* Exercise description *
Retype each record exactly, please. Skip none.

Recorded data
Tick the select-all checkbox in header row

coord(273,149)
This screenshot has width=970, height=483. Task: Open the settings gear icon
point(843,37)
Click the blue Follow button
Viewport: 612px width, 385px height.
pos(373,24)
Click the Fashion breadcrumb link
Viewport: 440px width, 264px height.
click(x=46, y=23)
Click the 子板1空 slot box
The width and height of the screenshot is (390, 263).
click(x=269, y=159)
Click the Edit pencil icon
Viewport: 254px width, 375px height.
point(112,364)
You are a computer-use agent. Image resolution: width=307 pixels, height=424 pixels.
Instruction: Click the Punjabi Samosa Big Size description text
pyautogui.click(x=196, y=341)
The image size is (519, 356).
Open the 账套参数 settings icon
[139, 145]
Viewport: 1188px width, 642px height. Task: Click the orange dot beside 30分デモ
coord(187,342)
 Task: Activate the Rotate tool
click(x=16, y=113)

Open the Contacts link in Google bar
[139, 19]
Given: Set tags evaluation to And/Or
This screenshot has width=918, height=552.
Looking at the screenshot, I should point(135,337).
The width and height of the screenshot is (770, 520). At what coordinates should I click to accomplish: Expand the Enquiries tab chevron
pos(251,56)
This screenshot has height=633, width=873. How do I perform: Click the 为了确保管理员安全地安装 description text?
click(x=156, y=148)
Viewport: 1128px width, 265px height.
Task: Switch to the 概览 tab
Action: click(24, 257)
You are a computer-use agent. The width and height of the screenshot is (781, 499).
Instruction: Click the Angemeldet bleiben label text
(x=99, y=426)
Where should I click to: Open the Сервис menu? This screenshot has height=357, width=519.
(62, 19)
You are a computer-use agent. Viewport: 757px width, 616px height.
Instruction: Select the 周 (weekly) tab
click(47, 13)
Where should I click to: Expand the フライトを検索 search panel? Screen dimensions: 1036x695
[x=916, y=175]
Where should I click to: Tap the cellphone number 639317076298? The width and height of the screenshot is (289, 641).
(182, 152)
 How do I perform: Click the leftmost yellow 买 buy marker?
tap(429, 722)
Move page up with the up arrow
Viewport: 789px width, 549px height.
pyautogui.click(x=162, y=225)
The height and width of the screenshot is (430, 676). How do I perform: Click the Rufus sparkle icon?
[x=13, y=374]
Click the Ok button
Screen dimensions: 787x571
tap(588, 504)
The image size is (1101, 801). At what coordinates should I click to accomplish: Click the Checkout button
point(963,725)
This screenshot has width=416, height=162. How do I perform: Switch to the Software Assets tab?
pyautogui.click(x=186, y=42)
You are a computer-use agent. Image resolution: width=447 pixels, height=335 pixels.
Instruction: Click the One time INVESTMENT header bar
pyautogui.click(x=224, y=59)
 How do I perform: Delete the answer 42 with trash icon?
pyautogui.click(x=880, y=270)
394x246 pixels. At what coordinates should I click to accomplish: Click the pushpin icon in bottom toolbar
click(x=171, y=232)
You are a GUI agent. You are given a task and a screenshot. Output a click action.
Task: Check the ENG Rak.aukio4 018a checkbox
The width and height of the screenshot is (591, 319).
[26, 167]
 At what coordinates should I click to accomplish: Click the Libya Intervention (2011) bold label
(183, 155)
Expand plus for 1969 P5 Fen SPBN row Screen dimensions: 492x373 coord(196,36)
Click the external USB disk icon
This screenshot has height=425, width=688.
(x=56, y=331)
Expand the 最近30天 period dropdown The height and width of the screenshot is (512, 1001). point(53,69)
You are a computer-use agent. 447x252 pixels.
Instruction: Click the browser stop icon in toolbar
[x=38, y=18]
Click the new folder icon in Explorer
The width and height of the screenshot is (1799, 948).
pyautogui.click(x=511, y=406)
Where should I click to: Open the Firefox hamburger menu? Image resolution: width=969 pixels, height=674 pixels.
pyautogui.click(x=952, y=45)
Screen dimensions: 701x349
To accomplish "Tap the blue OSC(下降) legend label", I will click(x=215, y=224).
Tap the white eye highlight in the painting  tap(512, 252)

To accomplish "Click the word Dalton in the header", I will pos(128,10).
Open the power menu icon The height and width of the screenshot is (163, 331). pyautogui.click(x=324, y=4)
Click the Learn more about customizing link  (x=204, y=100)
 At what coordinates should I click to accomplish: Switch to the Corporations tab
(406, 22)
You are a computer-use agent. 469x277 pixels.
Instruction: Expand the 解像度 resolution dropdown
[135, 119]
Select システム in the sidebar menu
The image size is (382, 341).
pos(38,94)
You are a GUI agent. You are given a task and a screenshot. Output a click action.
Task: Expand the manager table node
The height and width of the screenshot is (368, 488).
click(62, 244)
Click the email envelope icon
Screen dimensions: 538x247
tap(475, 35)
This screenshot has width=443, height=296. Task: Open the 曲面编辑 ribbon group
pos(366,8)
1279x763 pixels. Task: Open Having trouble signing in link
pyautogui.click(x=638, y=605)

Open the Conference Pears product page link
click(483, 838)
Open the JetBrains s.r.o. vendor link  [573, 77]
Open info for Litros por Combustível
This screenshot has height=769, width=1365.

* Problem solution *
Tick the select-all checkbox in header row

coord(273,149)
This screenshot has width=970, height=483. Task: Open the settings gear icon
point(843,37)
Click the blue Follow button
Viewport: 612px width, 385px height.
pos(373,24)
Click the Fashion breadcrumb link
Viewport: 440px width, 264px height.
click(x=46, y=23)
Click the 子板1空 slot box
The width and height of the screenshot is (390, 263).
click(x=269, y=159)
Click the Edit pencil icon
Viewport: 254px width, 375px height.
point(112,364)
You are a computer-use agent. Image resolution: width=307 pixels, height=424 pixels.
Instruction: Click the Punjabi Samosa Big Size description text
pyautogui.click(x=196, y=341)
The image size is (519, 356).
Open the 账套参数 settings icon
[139, 145]
Viewport: 1188px width, 642px height. Task: Click the orange dot beside 30分デモ
coord(187,342)
 Task: Activate the Rotate tool
click(x=16, y=113)

Open the Contacts link in Google bar
[139, 19]
Given: Set tags evaluation to And/Or
This screenshot has width=918, height=552.
Looking at the screenshot, I should point(135,337).
The width and height of the screenshot is (770, 520). At what coordinates should I click to accomplish: Expand the Enquiries tab chevron
pos(251,56)
This screenshot has height=633, width=873. How do I perform: Click the 为了确保管理员安全地安装 description text?
click(x=156, y=148)
Viewport: 1128px width, 265px height.
Task: Switch to the 概览 tab
Action: click(24, 257)
You are a computer-use agent. The width and height of the screenshot is (781, 499).
Instruction: Click the Angemeldet bleiben label text
(x=99, y=426)
Where should I click to: Open the Сервис menu? This screenshot has height=357, width=519.
(62, 19)
You are a computer-use agent. Viewport: 757px width, 616px height.
Instruction: Select the 周 (weekly) tab
click(47, 13)
Where should I click to: Expand the フライトを検索 search panel? Screen dimensions: 1036x695
[x=916, y=175]
Where should I click to: Tap the cellphone number 639317076298? The width and height of the screenshot is (289, 641).
(182, 152)
 How do I perform: Click the leftmost yellow 买 buy marker?
tap(429, 722)
Move page up with the up arrow
Viewport: 789px width, 549px height.
pyautogui.click(x=162, y=225)
The height and width of the screenshot is (430, 676). How do I perform: Click the Rufus sparkle icon?
[x=13, y=374]
Click the Ok button
Screen dimensions: 787x571
tap(588, 504)
The image size is (1101, 801). At what coordinates should I click to accomplish: Click the Checkout button
point(963,725)
This screenshot has width=416, height=162. How do I perform: Switch to the Software Assets tab?
pyautogui.click(x=186, y=42)
You are a computer-use agent. Image resolution: width=447 pixels, height=335 pixels.
Instruction: Click the One time INVESTMENT header bar
pyautogui.click(x=224, y=59)
 How do I perform: Delete the answer 42 with trash icon?
pyautogui.click(x=880, y=270)
394x246 pixels. At what coordinates should I click to accomplish: Click the pushpin icon in bottom toolbar
click(x=171, y=232)
You are a GUI agent. You are given a task and a screenshot. Output a click action.
Task: Check the ENG Rak.aukio4 018a checkbox
The width and height of the screenshot is (591, 319).
[26, 167]
 At what coordinates should I click to accomplish: Click the Libya Intervention (2011) bold label
(183, 155)
Expand plus for 1969 P5 Fen SPBN row Screen dimensions: 492x373 coord(196,36)
Click the external USB disk icon
This screenshot has height=425, width=688.
(x=56, y=331)
Expand the 最近30天 period dropdown The height and width of the screenshot is (512, 1001). point(53,69)
You are a computer-use agent. 447x252 pixels.
Instruction: Click the browser stop icon in toolbar
[x=38, y=18]
Click the new folder icon in Explorer
The width and height of the screenshot is (1799, 948).
pyautogui.click(x=511, y=406)
Where should I click to: Open the Firefox hamburger menu? Image resolution: width=969 pixels, height=674 pixels.
pyautogui.click(x=952, y=45)
Screen dimensions: 701x349
To accomplish "Tap the blue OSC(下降) legend label", I will click(x=215, y=224).
Tap the white eye highlight in the painting  tap(512, 252)

To accomplish "Click the word Dalton in the header", I will pos(128,10).
Open the power menu icon The height and width of the screenshot is (163, 331). pyautogui.click(x=324, y=4)
Click the Learn more about customizing link  (x=204, y=100)
 At what coordinates should I click to accomplish: Switch to the Corporations tab
(406, 22)
You are a computer-use agent. 469x277 pixels.
Instruction: Expand the 解像度 resolution dropdown
[135, 119]
Select システム in the sidebar menu
The image size is (382, 341).
pos(38,94)
You are a GUI agent. You are given a task and a screenshot. Output a click action.
Task: Expand the manager table node
The height and width of the screenshot is (368, 488).
click(62, 244)
Click the email envelope icon
Screen dimensions: 538x247
tap(475, 35)
This screenshot has width=443, height=296. Task: Open the 曲面编辑 ribbon group
pos(366,8)
1279x763 pixels. Task: Open Having trouble signing in link
pyautogui.click(x=638, y=605)

Open the Conference Pears product page link
click(483, 838)
Open the JetBrains s.r.o. vendor link  [573, 77]
Open info for Litros por Combustível
This screenshot has height=769, width=1365.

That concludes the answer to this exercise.